Requests ->
1 > Repeat word for word the passage of the Glynn Purnell article from "Glynn has been" to "star in 2009.".
2 > According to the Glynn Purnell article, in what year did Purnell's win a Michelin star?

Text to read ->
----

Michelin-starred chef Glynn Purnell shares his recipes (2024)

If you ever wanted to know what happens behind the closed doors of a professional kitchen, take a dip into the first book from Michelin-starred chef Glynn Purnell.

In 'Cracking Yolks & Pig Tales,' Glynn shares his secrets and recreates his trademark witty, elegant dishes using affordable and accessible ingredients.

Glynn has been praised as one of the trailblazers and standard bearers for a new generation of chefs.

Brought up on a council estate in Birmingham, he learned a love of food in a large family where his dinner lady mum made all the meals during the week - using lots of fresh veg and offal and never a frozen chip in sight. His dad, who loved chefs like Keith Floyd, Ken Hom and Madhur Jaffery, took over at the weekends, and Glynn's taste buds quickly developed an appreciation for both pig's trotters and spices.

The signs were there from early on when Glynn would try out dishes on his siblings, adding curry powder and onions to beans on toast, adding cheese on top for good measure.

While head chef at Jessica's, he was awarded Birmingham's first ever Michelin star and he is now the proud owner of three restaurants in his native city including Purnell's which won a Michelin star in 2009.

Glynn regularly pops up on TV shows like Saturday Kitchen with James Martin and The Greta British Food Revival. His easy to follow methods in the book make the dishes realistic and achievable.

"This is not a restaurant cookbook or a home cookbook; it's just a cookbook. If you want to cook a challenging dish from the restaurant such as haddock, eggs and cornflakes, you'll find it here. If you want to flick through it and use it to prop up a wonky table, it's good for that too, Enjoy the book, there's some swearing, some true stories and recipes that all work, promise."

----

Data listing ->
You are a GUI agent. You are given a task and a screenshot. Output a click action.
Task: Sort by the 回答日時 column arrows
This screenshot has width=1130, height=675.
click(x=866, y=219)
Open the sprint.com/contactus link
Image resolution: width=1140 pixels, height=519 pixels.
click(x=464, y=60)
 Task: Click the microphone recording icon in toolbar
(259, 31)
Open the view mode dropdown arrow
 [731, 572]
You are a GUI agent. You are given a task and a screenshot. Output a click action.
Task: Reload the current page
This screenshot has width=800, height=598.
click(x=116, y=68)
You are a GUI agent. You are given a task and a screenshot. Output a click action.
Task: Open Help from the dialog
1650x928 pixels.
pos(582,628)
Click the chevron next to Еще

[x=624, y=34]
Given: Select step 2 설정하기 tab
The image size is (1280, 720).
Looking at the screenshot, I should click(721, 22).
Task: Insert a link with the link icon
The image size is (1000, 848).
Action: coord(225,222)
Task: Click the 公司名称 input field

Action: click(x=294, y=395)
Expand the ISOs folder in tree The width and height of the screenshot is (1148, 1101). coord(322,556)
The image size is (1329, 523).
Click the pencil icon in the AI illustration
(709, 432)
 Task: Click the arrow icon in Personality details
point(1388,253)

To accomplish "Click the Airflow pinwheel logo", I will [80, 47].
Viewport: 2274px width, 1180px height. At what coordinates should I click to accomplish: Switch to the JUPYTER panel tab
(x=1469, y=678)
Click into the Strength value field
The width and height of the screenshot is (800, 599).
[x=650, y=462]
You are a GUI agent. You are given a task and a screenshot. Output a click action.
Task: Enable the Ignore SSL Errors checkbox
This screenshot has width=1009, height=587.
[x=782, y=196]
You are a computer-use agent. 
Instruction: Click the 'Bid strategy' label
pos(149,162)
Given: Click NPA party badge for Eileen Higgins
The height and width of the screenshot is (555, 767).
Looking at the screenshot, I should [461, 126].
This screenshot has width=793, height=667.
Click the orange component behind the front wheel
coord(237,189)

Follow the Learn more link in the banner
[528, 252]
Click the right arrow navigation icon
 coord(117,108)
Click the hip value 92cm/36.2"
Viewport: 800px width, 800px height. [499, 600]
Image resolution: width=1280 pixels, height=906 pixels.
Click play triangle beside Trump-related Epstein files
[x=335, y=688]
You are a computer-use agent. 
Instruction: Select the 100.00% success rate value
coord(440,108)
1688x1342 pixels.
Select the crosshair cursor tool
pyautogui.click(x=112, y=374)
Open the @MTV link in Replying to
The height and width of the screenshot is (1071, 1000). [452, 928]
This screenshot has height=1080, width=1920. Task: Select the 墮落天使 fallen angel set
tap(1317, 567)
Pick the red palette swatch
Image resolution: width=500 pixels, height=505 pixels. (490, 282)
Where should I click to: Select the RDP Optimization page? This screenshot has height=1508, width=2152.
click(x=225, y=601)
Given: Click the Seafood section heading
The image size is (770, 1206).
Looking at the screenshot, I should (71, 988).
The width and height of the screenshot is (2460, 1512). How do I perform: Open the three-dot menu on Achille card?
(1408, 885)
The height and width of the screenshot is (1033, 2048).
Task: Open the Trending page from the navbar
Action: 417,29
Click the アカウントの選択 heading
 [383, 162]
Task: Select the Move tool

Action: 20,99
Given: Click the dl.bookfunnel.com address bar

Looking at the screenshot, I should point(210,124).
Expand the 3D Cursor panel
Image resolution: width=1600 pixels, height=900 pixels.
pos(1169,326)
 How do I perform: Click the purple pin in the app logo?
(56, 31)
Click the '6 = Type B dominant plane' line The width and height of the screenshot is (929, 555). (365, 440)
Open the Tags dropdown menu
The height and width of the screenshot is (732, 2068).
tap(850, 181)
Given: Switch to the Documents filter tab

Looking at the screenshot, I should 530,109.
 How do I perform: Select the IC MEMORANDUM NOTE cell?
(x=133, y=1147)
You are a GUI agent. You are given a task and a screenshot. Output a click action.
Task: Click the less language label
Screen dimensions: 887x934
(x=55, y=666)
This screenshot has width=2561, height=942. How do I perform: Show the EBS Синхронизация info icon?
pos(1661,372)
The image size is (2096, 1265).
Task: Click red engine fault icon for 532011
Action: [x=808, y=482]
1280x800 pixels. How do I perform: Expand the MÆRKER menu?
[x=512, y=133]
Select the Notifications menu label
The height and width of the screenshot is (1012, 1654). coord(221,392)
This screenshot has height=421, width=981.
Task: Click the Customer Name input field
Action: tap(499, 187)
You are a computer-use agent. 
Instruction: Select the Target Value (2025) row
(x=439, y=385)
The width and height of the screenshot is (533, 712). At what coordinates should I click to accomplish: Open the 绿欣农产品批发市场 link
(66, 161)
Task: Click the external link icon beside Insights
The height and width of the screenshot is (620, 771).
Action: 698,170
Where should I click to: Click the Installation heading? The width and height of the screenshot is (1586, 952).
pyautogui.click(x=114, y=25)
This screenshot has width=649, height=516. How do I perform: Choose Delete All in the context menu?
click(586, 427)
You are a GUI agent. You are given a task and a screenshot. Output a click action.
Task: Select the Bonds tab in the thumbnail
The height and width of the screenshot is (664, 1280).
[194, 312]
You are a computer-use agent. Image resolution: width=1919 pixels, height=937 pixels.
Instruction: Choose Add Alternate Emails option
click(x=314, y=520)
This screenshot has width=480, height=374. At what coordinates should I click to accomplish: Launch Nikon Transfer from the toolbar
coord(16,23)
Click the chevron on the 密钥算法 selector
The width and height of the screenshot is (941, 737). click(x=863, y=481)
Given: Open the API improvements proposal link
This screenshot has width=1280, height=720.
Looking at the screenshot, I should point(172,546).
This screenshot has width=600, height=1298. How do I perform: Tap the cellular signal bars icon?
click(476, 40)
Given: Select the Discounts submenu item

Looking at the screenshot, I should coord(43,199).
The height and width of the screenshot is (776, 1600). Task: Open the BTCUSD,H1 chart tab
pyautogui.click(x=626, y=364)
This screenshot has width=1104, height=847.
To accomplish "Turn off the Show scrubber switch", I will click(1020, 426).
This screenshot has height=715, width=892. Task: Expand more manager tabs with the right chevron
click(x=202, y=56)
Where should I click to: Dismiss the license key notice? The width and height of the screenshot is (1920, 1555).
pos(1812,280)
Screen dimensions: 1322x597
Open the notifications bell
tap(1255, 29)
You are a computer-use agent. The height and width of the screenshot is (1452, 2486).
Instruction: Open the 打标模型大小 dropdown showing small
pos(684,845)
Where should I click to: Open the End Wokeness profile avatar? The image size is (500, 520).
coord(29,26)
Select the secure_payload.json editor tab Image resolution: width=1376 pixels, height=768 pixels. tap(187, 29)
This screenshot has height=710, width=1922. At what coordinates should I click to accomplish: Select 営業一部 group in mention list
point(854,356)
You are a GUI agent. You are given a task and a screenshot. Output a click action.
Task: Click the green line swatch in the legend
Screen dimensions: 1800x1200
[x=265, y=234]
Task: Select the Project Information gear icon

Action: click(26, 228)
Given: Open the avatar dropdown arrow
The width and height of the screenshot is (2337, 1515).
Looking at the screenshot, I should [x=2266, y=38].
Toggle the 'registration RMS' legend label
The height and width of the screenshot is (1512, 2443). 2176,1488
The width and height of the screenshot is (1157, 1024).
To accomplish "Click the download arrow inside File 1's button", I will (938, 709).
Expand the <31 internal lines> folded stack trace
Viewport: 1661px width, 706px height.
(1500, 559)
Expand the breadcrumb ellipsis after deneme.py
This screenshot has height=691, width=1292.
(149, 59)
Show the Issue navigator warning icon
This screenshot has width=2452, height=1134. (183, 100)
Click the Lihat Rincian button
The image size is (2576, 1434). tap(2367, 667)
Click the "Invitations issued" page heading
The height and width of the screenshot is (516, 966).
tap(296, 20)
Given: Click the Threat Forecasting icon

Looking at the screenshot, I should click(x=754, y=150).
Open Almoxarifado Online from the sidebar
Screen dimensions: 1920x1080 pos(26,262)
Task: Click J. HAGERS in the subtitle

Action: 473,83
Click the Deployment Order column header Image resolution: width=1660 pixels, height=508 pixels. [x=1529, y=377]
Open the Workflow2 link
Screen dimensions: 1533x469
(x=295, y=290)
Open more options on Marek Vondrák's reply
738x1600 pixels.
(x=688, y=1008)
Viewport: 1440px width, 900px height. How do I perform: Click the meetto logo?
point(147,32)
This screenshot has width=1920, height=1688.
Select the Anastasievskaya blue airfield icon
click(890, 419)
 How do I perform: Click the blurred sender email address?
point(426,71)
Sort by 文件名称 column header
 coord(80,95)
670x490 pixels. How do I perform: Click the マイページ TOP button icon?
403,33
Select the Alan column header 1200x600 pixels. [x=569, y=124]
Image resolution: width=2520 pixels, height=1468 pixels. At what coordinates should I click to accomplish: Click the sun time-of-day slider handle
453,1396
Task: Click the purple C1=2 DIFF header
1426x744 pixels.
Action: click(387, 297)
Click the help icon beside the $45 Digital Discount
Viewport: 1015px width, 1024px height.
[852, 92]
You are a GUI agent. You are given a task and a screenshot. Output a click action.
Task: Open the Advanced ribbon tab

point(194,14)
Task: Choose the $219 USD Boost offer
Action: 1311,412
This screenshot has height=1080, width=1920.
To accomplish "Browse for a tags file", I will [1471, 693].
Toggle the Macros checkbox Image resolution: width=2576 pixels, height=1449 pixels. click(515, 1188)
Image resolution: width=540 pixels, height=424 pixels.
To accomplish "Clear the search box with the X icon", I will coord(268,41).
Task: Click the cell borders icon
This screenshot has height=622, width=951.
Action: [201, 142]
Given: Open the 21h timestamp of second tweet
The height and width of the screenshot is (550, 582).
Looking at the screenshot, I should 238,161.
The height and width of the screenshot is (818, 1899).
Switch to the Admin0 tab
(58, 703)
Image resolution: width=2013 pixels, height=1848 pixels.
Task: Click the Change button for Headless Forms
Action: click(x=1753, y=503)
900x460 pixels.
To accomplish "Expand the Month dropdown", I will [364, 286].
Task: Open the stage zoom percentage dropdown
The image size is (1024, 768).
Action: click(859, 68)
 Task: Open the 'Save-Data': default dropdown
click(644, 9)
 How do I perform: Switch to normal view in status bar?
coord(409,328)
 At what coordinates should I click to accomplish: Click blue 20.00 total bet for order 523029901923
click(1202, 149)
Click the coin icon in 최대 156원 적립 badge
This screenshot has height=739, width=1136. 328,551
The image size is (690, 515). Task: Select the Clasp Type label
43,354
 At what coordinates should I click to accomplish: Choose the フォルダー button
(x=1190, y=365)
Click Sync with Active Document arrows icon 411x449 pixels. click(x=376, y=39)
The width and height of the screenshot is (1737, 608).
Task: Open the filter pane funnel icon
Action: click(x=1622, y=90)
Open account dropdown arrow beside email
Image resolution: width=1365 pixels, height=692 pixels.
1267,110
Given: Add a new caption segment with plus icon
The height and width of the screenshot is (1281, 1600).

----

Answers to the problems ->
1 >
Glynn has been praised as one of the trailblazers and standard bearers for a new generation of chefs.

Brought up on a council estate in Birmingham, he learned a love of food in a large family where his dinner lady mum made all the meals during the week - using lots of fresh veg and offal and never a frozen chip in sight. His dad, who loved chefs like Keith Floyd, Ken Hom and Madhur Jaffery, took over at the weekends, and Glynn's taste buds quickly developed an appreciation for both pig's trotters and spices.

The signs were there from early on when Glynn would try out dishes on his siblings, adding curry powder and onions to beans on toast, adding cheese on top for good measure.

While head chef at Jessica's, he was awarded Birmingham's first ever Michelin star and he is now the proud owner of three restaurants in his native city including Purnell's which won a Michelin star in 2009.

2 > 2009